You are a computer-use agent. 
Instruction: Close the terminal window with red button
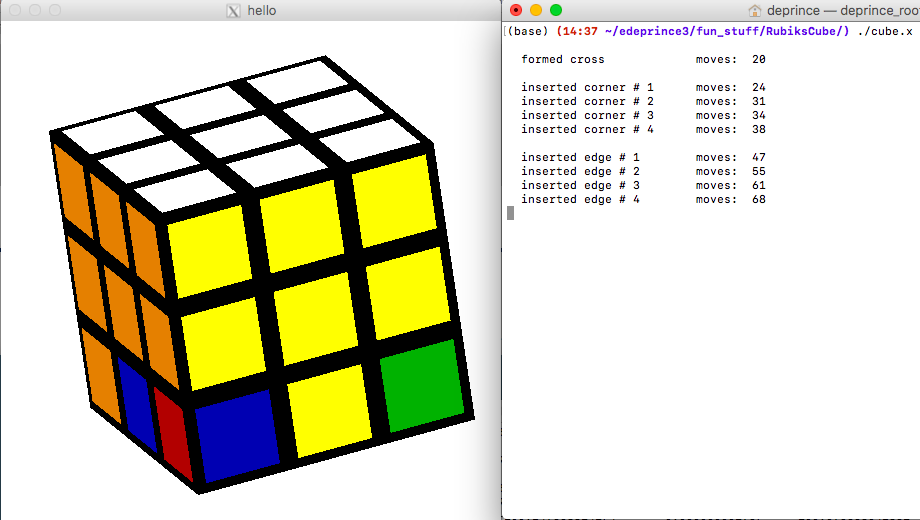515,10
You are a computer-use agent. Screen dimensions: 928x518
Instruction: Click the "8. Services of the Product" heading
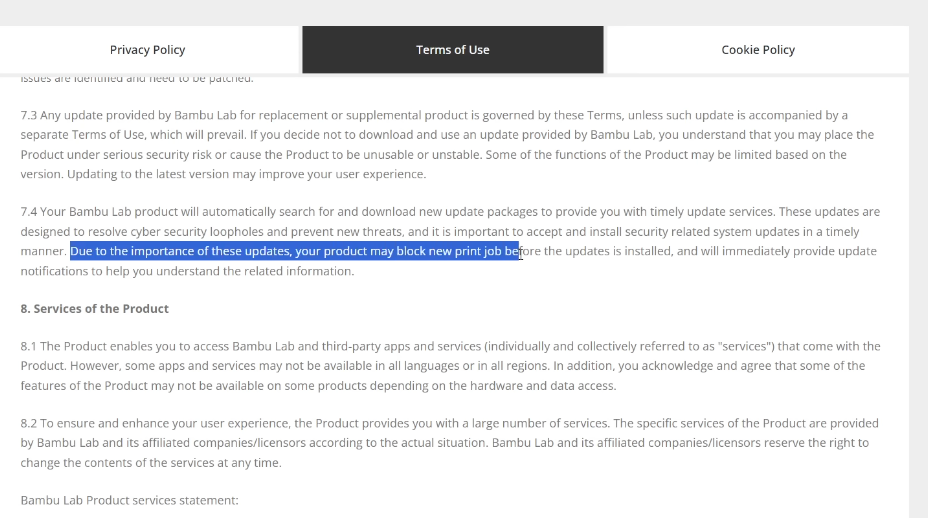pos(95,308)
******
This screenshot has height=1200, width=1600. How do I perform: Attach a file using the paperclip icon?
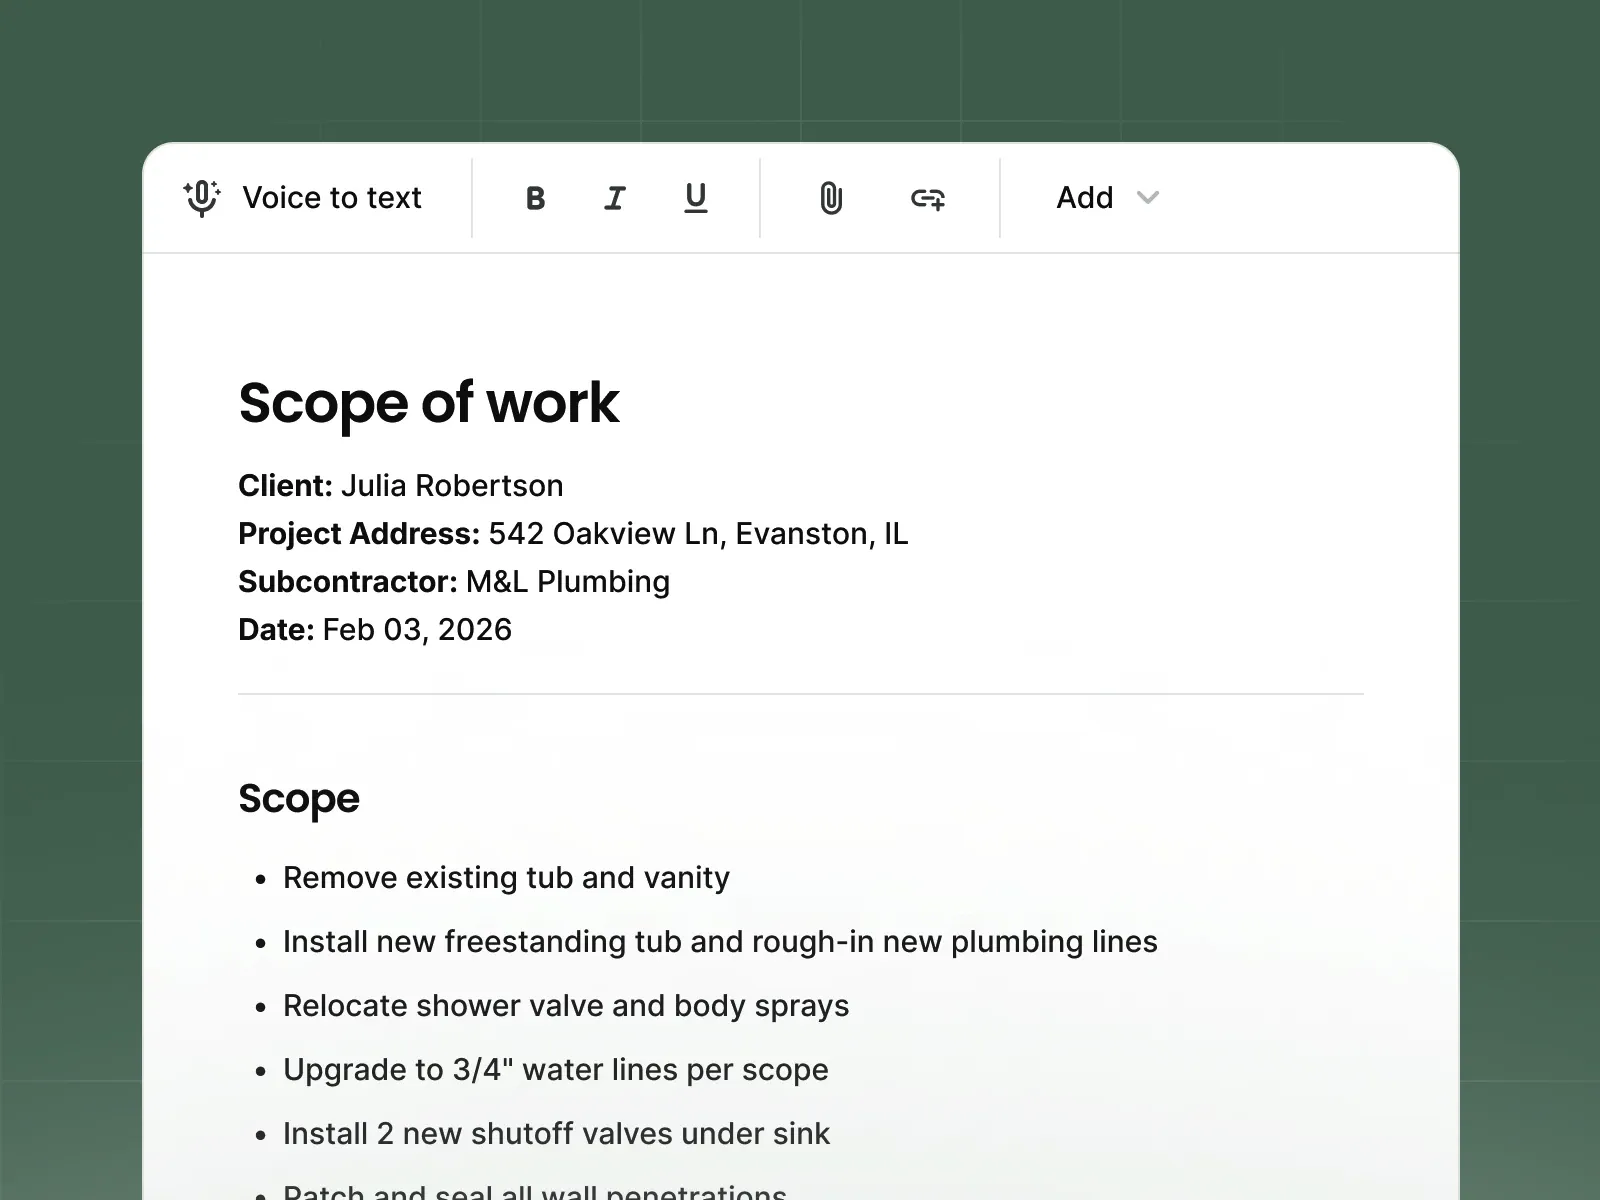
******
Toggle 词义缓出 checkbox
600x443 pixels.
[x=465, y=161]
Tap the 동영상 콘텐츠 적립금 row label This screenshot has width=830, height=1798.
******
What you need to do: Determine how many lines of the listing above hold the word "computer". Report that number without anything else.

Exercise output: 2